Lye can splash, and soap molds can tip over. Crafters stumble and pots fall. If you spill lye or raw soap, remain calm. Lye quickly washes off beneath running water and won’t burn skin unless you let it sit or it gets in your eyes. Do not try to neutralize with vinegar or other acids, because adding acid to alkali can create a caustic volcano effect. Rinse off the skin immediately, until the slippery feeling goes away. Always wear eye protection. Wipe up spills with a clean towel then immediately place the towel in the washing machine. A little lye or raw soap can be good for the laundry. Keep surfaces covered so spills go right into the garbage or are easily wiped clean.


Curing and Storage

Purchasing litmus paper strips from the local pharmacy is the easiest and most accurate way to test your fresh soap for alkalinity. However, some people prefer to use the old-fashioned “zap” method, where they touch their tongues to the soap. If they do not feel a sharp sensation resembling electric shock, the soap is safe.

If you find dry, white pockets in your soap, set it aside to be rebatched at your convenience. There is no need to waste soap — it can almost always be fixed through rebatching soap.

Because soap is made with oil, it has the potential to go rancid. Some recipes go bad faster than others. Large amounts of soybean or canola oils are prone to create the dreaded orange spots of rancidity. To avoid this, cure the bars by placing them in a cool, dry location with plenty of air flow for six weeks or longer. This makes soap milder and longer-lasting. However, if your soaps do develop the orange spots, do not worry — it is still safe to use the soap.

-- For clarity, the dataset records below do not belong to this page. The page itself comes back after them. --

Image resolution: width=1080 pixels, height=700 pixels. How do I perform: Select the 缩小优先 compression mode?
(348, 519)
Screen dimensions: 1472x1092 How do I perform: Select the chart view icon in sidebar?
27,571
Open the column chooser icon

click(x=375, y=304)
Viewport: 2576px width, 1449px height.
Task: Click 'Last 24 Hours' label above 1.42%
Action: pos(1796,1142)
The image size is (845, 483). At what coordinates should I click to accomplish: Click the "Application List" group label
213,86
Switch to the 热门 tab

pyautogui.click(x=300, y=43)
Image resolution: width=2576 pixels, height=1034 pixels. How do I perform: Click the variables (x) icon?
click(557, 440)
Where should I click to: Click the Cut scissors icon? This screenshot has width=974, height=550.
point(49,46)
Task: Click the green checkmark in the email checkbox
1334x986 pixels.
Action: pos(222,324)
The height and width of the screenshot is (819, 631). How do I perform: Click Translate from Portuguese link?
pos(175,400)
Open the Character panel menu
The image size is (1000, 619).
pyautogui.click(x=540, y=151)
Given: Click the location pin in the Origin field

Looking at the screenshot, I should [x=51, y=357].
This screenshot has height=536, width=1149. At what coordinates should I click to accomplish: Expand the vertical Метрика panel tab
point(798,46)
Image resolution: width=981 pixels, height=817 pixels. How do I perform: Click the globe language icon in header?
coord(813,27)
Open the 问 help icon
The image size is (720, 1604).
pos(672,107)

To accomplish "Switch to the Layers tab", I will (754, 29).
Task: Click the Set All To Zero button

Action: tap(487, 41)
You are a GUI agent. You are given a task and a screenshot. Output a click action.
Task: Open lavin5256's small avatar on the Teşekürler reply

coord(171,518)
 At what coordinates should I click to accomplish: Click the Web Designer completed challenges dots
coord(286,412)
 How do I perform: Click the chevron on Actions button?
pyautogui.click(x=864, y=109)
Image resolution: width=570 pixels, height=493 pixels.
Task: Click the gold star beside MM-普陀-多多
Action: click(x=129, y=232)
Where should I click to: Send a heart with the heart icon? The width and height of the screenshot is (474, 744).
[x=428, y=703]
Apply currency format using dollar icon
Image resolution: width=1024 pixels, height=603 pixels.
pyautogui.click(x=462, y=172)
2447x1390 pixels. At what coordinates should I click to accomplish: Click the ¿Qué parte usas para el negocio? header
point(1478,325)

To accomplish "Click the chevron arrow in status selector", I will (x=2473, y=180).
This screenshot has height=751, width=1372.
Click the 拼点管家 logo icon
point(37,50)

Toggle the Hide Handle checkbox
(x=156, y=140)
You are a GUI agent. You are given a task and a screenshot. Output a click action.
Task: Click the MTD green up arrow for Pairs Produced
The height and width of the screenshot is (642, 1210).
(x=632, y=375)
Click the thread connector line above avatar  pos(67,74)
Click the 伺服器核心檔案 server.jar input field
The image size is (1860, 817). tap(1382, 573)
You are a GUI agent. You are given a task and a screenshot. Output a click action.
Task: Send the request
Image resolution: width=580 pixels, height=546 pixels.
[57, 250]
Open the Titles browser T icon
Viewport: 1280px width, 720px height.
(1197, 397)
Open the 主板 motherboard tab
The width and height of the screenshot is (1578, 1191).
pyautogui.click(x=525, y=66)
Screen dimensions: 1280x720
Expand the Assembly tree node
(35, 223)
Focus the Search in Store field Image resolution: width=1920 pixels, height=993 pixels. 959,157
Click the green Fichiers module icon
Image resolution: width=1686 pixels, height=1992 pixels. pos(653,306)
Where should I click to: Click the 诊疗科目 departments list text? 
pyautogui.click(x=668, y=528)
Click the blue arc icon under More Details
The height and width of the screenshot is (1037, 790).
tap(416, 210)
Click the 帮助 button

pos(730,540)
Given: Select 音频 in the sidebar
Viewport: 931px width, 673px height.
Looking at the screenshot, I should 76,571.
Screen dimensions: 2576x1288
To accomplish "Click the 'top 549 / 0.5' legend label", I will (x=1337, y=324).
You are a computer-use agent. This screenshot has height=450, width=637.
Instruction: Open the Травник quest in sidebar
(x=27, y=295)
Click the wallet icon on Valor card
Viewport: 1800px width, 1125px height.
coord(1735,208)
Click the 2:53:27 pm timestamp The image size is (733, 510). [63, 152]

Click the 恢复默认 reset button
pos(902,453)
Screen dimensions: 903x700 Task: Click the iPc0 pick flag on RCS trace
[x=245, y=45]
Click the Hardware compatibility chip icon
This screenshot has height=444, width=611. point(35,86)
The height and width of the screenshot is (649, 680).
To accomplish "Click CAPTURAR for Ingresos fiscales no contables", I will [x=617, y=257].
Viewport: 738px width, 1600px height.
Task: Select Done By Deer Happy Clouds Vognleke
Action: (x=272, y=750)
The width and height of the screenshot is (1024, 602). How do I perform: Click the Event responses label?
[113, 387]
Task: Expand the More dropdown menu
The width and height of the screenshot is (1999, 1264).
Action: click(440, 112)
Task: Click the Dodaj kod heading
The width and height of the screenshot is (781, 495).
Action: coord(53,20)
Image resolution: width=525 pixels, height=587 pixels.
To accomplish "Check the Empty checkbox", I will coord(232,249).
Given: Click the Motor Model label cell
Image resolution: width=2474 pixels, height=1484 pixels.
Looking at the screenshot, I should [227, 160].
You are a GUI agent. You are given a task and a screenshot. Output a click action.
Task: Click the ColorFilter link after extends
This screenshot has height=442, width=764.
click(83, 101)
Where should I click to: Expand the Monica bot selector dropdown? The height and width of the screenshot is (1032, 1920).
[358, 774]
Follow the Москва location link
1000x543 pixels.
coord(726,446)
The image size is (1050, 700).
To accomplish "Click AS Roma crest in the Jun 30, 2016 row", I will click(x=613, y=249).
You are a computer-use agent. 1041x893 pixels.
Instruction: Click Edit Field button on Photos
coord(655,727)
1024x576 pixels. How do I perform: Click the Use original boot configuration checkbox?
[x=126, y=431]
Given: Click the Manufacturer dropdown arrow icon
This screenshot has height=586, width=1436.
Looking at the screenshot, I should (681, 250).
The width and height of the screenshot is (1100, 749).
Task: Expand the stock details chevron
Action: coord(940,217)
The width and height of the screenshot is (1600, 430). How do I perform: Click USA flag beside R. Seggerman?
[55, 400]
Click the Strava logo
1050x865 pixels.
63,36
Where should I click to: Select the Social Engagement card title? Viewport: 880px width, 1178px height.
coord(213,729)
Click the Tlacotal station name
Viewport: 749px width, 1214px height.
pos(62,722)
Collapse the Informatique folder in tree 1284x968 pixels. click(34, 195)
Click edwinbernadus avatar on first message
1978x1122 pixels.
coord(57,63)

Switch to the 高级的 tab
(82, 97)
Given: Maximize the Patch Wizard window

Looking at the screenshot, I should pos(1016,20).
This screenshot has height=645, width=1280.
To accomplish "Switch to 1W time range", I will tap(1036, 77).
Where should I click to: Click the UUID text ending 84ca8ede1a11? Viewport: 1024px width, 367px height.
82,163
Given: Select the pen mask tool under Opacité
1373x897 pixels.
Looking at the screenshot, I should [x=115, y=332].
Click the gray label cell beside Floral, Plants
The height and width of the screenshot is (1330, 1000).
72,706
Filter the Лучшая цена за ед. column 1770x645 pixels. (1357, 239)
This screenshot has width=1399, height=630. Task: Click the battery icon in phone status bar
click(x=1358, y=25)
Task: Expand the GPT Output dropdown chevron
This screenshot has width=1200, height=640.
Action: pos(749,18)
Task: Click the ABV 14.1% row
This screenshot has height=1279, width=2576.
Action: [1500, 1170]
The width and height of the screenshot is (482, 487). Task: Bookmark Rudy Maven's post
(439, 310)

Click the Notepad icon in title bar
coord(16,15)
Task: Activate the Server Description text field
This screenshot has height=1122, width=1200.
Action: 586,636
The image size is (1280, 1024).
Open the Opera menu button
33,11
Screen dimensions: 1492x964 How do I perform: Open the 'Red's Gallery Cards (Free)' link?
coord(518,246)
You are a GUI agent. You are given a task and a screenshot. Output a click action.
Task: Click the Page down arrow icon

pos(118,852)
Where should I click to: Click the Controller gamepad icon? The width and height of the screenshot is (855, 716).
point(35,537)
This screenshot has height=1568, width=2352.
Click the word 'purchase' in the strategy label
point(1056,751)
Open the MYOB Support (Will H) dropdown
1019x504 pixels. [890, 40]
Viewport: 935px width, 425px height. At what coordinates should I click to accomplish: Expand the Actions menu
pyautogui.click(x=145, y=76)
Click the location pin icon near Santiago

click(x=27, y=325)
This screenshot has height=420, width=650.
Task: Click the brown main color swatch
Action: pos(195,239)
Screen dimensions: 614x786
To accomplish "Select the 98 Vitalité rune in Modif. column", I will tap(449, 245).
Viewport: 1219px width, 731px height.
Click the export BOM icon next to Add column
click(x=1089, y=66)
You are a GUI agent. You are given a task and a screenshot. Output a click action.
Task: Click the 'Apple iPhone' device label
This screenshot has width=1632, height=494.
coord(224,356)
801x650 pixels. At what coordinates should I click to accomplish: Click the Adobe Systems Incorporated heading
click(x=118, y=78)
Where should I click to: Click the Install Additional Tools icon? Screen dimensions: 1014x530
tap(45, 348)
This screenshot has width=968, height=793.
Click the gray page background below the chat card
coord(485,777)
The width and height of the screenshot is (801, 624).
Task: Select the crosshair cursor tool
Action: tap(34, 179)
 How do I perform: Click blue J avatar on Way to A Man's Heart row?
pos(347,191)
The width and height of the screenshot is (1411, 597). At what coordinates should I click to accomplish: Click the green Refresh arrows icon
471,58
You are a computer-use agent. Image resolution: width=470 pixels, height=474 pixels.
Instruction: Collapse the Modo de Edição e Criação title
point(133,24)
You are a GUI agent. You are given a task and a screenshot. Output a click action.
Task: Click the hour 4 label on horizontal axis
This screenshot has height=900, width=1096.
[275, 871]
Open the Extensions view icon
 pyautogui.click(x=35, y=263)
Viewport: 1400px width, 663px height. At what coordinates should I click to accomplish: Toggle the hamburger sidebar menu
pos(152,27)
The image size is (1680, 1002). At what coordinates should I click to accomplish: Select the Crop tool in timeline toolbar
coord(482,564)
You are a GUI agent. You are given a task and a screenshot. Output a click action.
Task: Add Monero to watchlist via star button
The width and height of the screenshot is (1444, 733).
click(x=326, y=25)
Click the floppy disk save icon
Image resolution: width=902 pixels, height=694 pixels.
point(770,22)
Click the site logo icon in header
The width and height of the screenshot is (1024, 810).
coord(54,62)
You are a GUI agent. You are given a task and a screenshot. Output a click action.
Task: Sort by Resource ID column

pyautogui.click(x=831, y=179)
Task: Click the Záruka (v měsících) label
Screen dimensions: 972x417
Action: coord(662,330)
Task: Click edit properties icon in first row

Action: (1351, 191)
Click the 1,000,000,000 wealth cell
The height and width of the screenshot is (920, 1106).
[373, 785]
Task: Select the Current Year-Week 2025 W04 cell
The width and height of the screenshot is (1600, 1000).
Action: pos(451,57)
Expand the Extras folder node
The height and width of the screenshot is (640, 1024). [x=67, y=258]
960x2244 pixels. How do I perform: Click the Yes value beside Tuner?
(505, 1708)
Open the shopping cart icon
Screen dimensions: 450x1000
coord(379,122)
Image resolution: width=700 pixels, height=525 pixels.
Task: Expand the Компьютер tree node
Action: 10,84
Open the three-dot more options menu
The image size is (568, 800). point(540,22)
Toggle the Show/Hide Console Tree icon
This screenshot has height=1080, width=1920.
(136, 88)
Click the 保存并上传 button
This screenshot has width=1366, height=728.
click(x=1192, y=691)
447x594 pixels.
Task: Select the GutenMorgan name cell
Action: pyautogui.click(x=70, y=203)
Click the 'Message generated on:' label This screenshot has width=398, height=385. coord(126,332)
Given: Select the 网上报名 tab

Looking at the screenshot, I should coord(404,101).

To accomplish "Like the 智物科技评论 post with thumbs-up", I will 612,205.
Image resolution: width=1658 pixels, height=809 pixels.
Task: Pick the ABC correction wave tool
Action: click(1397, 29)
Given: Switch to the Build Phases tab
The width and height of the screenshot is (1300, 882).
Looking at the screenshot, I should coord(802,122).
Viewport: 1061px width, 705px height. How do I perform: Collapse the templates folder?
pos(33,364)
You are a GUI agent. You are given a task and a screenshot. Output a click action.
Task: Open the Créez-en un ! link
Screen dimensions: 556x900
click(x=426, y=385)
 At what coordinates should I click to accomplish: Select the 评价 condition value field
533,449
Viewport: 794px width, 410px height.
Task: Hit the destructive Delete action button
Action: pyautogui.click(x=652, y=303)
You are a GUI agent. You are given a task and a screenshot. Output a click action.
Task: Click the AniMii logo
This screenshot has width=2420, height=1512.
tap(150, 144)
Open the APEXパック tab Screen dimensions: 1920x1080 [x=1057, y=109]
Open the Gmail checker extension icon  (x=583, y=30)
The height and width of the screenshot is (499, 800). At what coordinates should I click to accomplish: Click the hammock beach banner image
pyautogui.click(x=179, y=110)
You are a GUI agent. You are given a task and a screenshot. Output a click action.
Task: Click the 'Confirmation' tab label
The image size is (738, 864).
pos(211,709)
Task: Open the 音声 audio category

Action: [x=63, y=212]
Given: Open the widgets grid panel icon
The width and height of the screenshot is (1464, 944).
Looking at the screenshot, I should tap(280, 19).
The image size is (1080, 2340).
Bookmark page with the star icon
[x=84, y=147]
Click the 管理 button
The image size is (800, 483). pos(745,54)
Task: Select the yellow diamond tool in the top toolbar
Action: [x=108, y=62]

Soap can last months to years, and a lot depends on proper storage. Do not enclose soap in an airtight container or covering for storage. Airflow is key to avoiding rancidity. Experienced soap makers wrap bars in paper or store in cardboard boxes, divided with paper towels. Do not store extra bars in your bathroom because the heat and moisture reduce shelf life. The best place is in the closet or a dry basement.

With a few simple precautions, making soap can be a fun and efficient way to create soap products ranging from the practical to the luxurious. Do your research before you begin, always read your recipes carefully, and enjoy!